Have a Question?
< All Topics

What is the Moonbounce (EME) communication technique?

Moonbounce, also known as Earth-Moon-Earth (EME) communication, is an advanced amateur radio technique that involves bouncing radio signals off the Moon’s surface to communicate with other stations on Earth. This method allows radio operators to make contacts over vast distances, even thousands of kilometers, without relying on traditional propagation methods such as ionospheric reflection or satellite relays.

Here’s an overview of the Moonbounce (EME) communication technique:

How it works

In EME communication, a radio operator transmits a signal towards the Moon, which reflects the signal back to Earth. Another operator, located far away, receives the reflected signal. This process requires precise timing, antenna pointing, and signal processing to overcome the significant path loss and signal degradation caused by the long journey to the Moon and back.

Frequency bands

EME communication typically takes place on VHF, UHF, and microwave frequency bands, where the Moon’s surface reflects radio signals more efficiently. The most popular bands for EME are the 2-meter (144 MHz), 70-centimeter (432 MHz), and 23-centimeter (1296 MHz) bands.
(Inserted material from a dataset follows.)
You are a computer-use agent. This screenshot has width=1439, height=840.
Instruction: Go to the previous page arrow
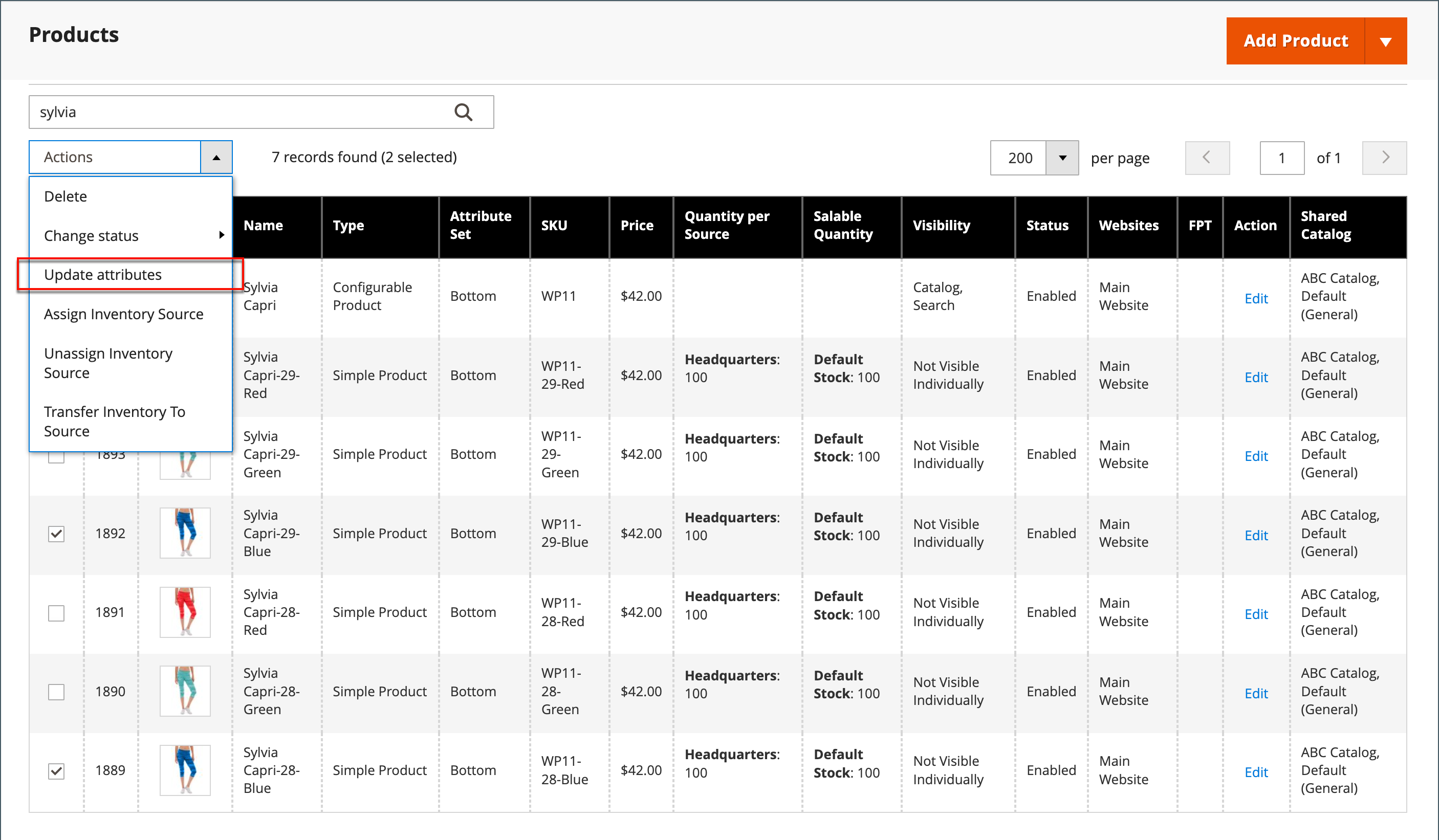1207,158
EME communication requires specialized equipment, including:

  • High-gain antennas: Large, directional antennas, such as Yagi, parabolic dish, or array antennas, are necessary to focus the transmitted signal towards the Moon and capture the weak reflected signals.
  • High-power amplifiers: Due to the significant path loss associated with EME, high-power amplifiers are needed to increase the transmitted signal strength and improve the likelihood of successful communication.
  • Low-noise preamplifiers: Low-noise preamplifiers on the receiving side help amplify the weak reflected signals while minimizing additional noise.
  • Accurate antenna pointing: To ensure accurate antenna pointing, operators use computer-controlled antenna rotators and tracking software that takes into account the Moon’s position, elevation, and azimuth relative to the operator’s location.

Modes of communication

EME communication typically uses weak-signal modes, such as CW (Morse code) or digital modes like JT65 and QRA64. These modes have been specifically designed to decode and interpret weak signals, even when they are below the noise level.


EME communication presents several challenges, including:

  • Signal path loss: Due to the long distance and the Moon’s irregular surface, EME signals experience significant path loss, which can exceed 250 dB.
  • Doppler shift: As the Earth and the Moon move relative to each other, the frequency of the reflected signals shifts, requiring operators to adjust their transceiver frequency accordingly.
  • Polarization: The polarization of radio signals can change as they reflect off the Moon, making it necessary to use circular polarization or dual-polarization antennas to maximize signal reception.

Despite these challenges, many amateur radio operators find EME communication to be a rewarding and fascinating aspect of the hobby. The thrill of making contacts by bouncing signals off the Moon, combined with the technical challenges and achievements, makes Moonbounce communication an exciting pursuit for experienced radio enthusiasts.